- _Action item_:
Beginning with the line that holds "Task: Click the", copy each line exactly through the end of the entries, but leave the pictures out.
Provided material Block Start
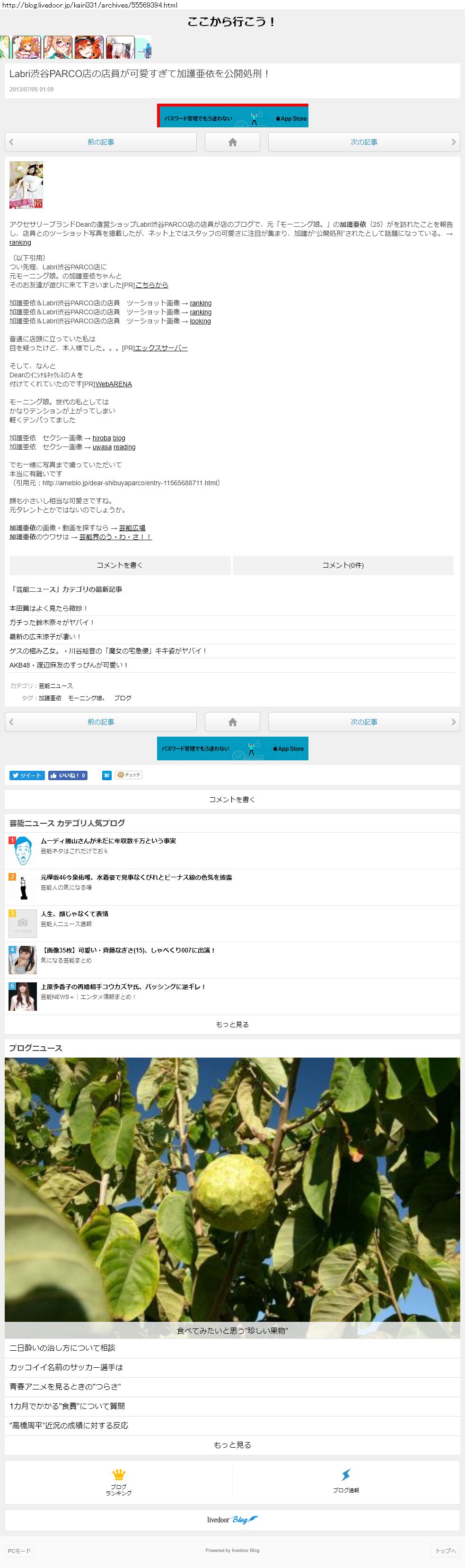The image size is (465, 1568).
Task: Open the 芸能広場 link
Action: [132, 528]
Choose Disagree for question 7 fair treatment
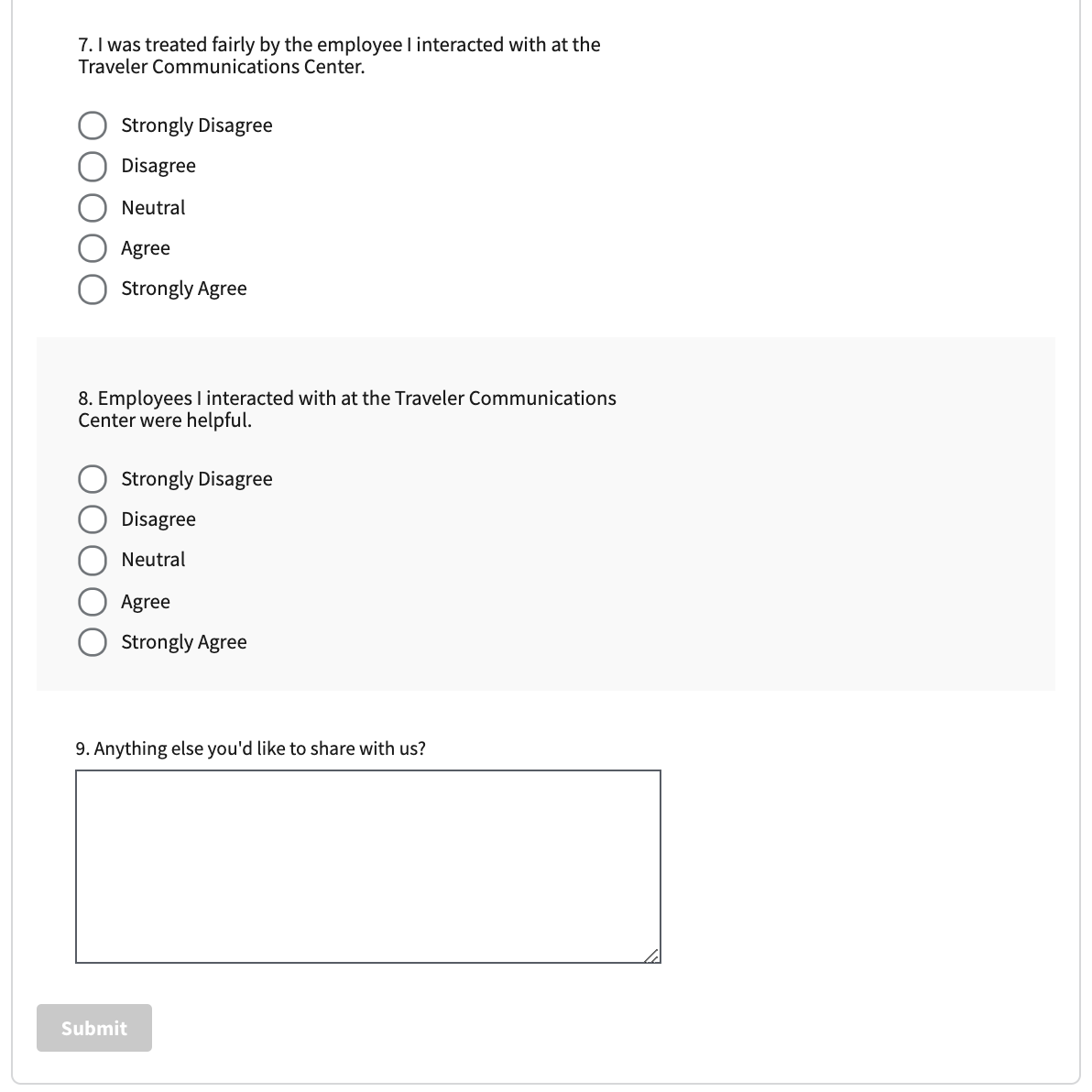 point(92,166)
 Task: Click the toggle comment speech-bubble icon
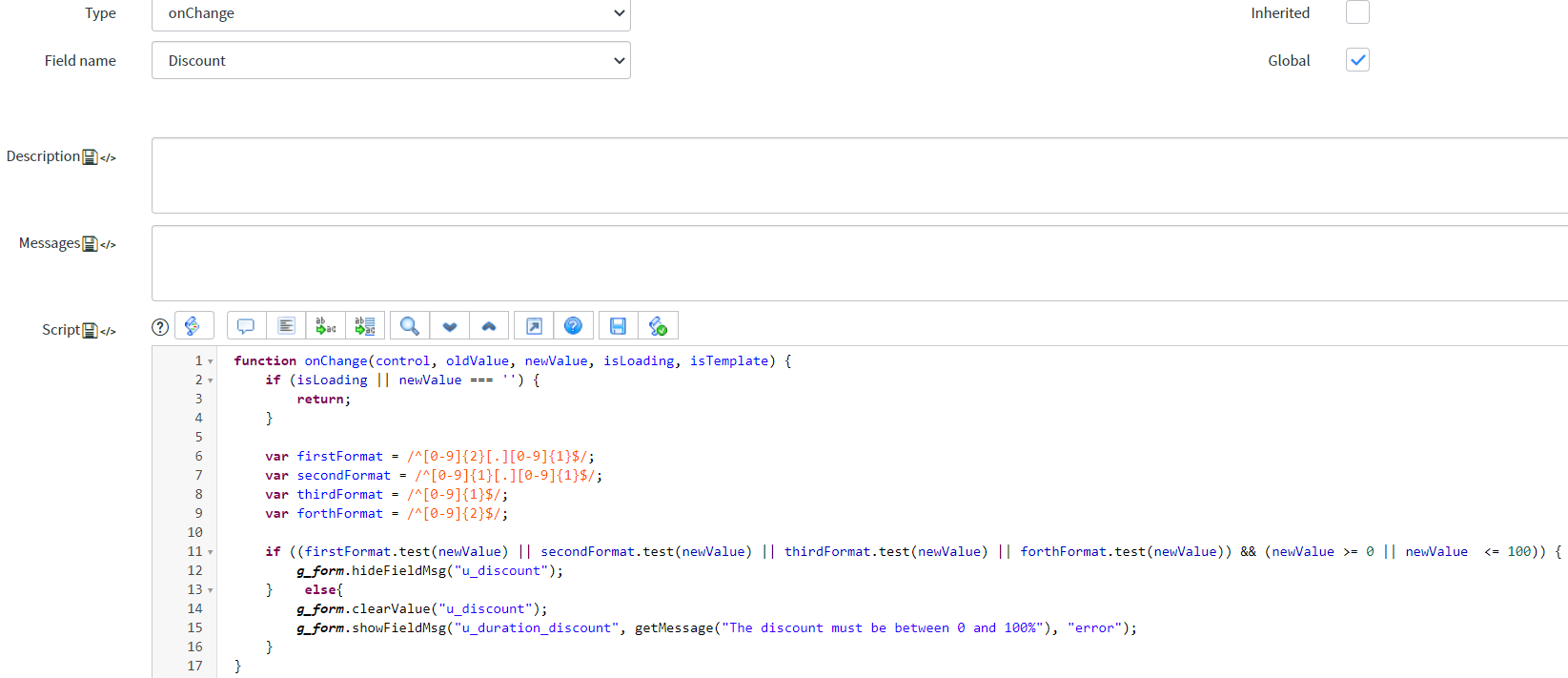pyautogui.click(x=246, y=326)
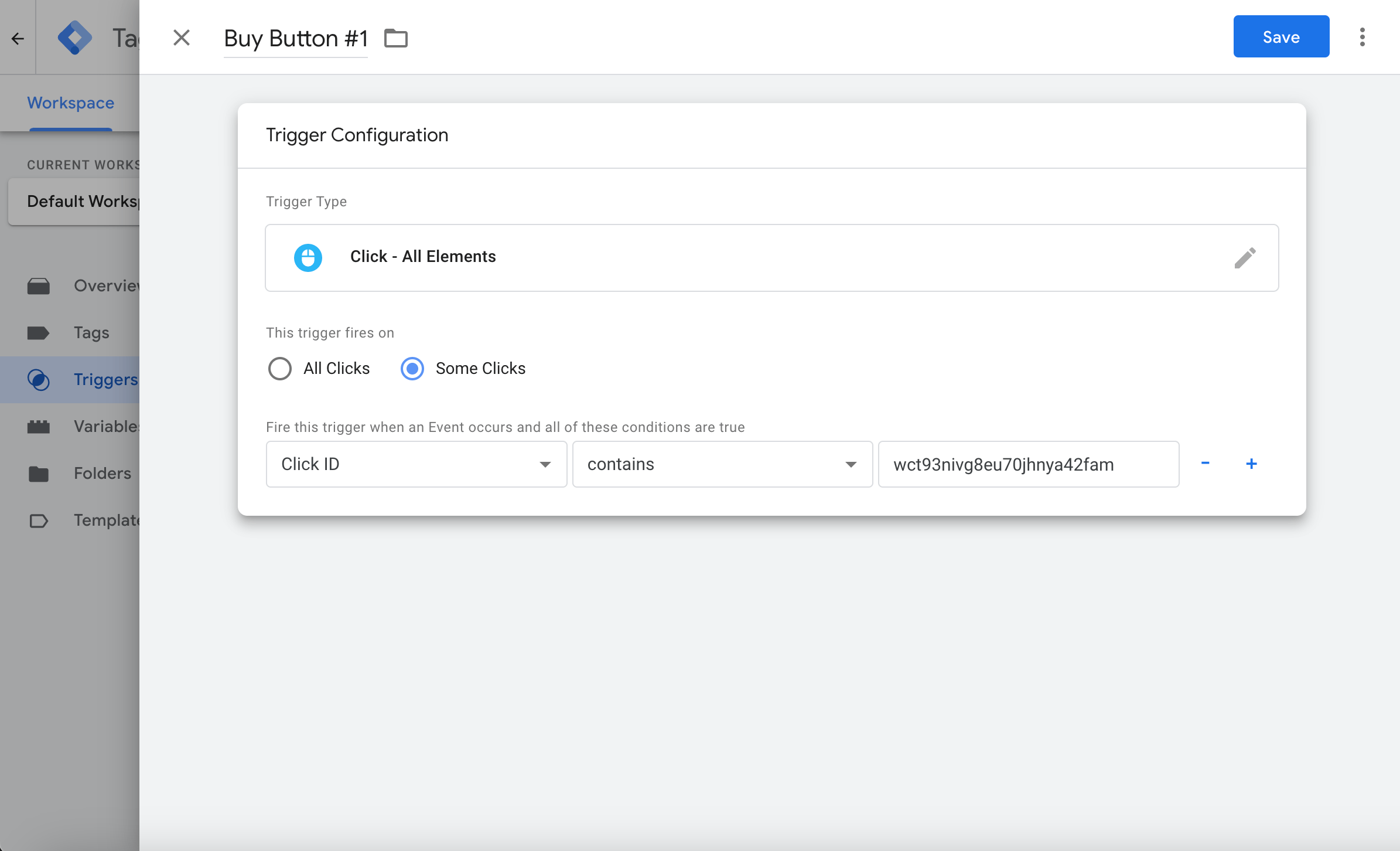Select the Some Clicks radio button
Viewport: 1400px width, 851px height.
click(412, 369)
Provided material Block End
- _Solution_:
 Task: Click the toggle comment speech-bubble icon
pyautogui.click(x=246, y=326)
Select the Some Clicks radio button
Viewport: 1400px width, 851px height.
click(412, 369)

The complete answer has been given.